Task directions:
The response must contain every line below in which "agent" appears.

[Dataset entries]
==================================================
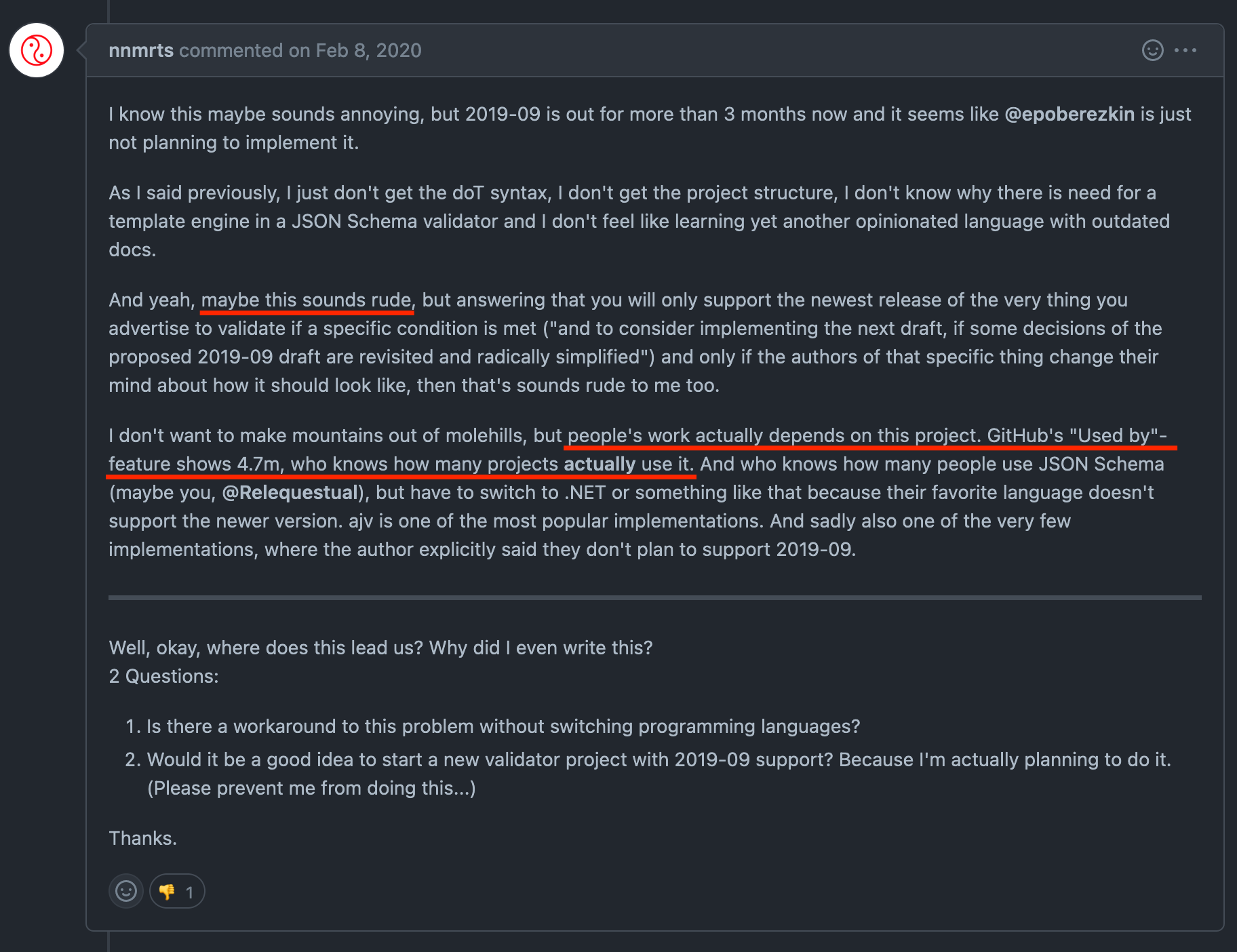Click the "Thanks." closing line
The width and height of the screenshot is (1237, 952).
pos(142,838)
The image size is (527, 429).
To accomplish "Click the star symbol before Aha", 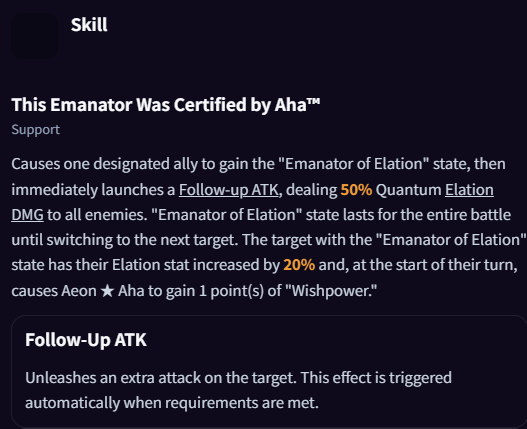I will coord(107,291).
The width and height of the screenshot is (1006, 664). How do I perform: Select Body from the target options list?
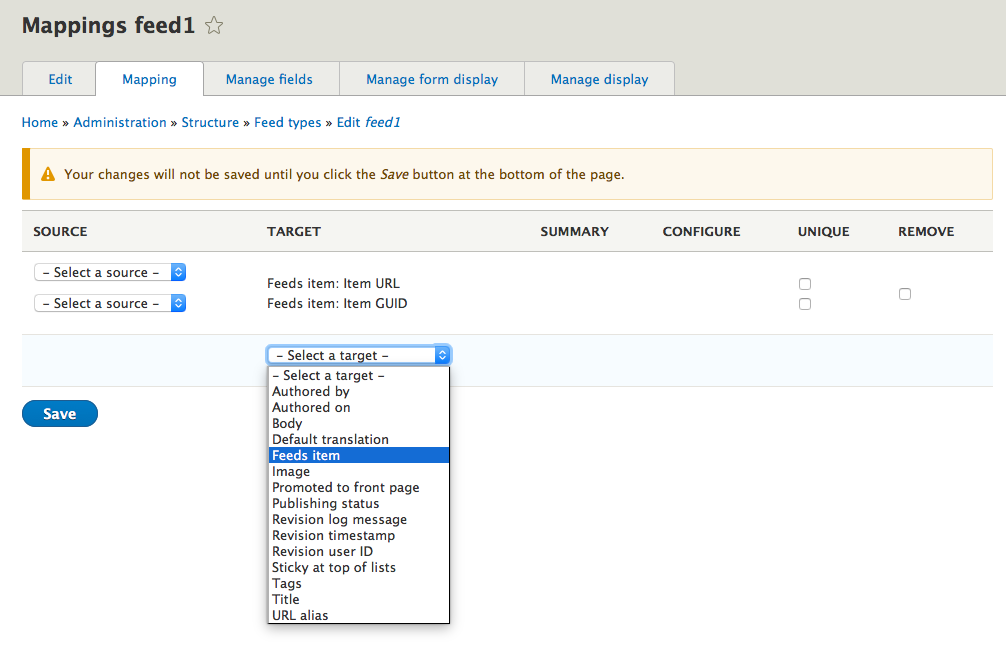click(287, 423)
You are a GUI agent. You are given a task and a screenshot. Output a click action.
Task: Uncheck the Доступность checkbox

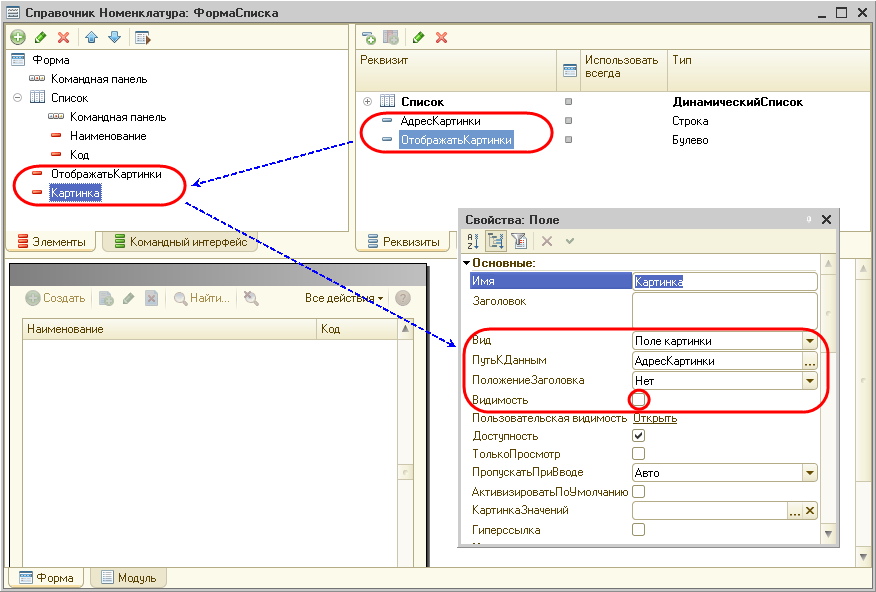point(639,436)
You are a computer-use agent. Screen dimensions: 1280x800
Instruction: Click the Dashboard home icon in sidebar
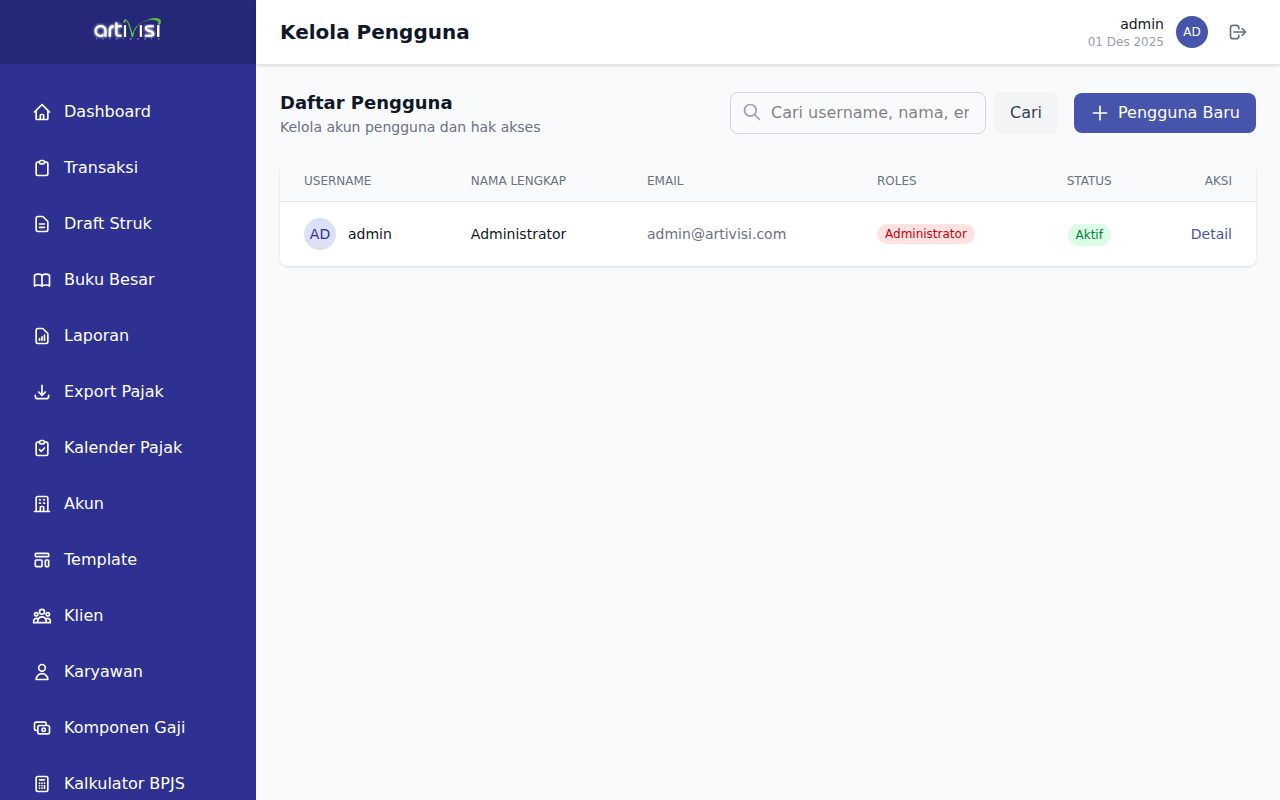coord(42,112)
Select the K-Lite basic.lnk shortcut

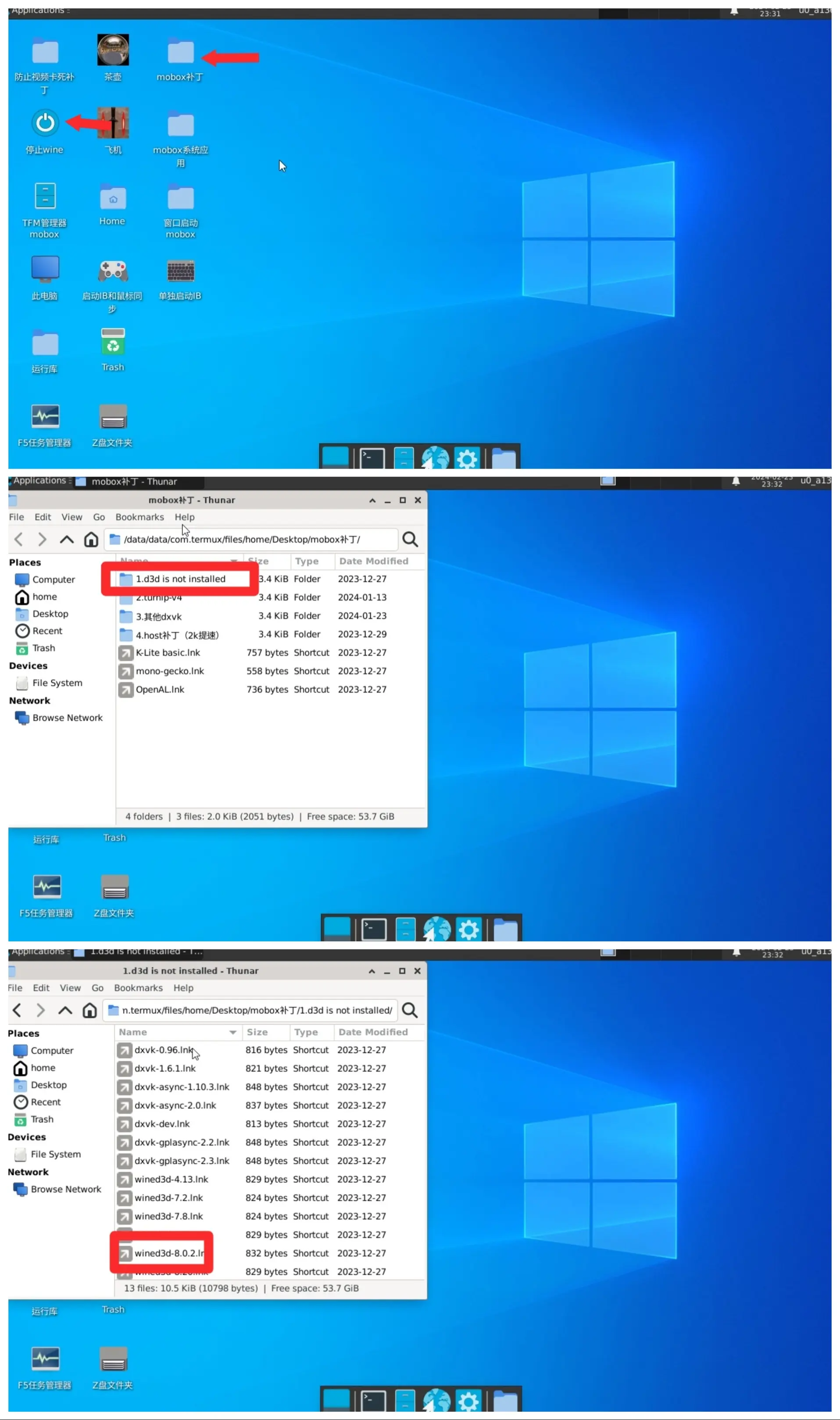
==================================================
Answer to the problem:
You are a GUI agent. You are given a task and a screenshot. Output a click action.
You are a computer-use agent. Screen dimensions: 1280x800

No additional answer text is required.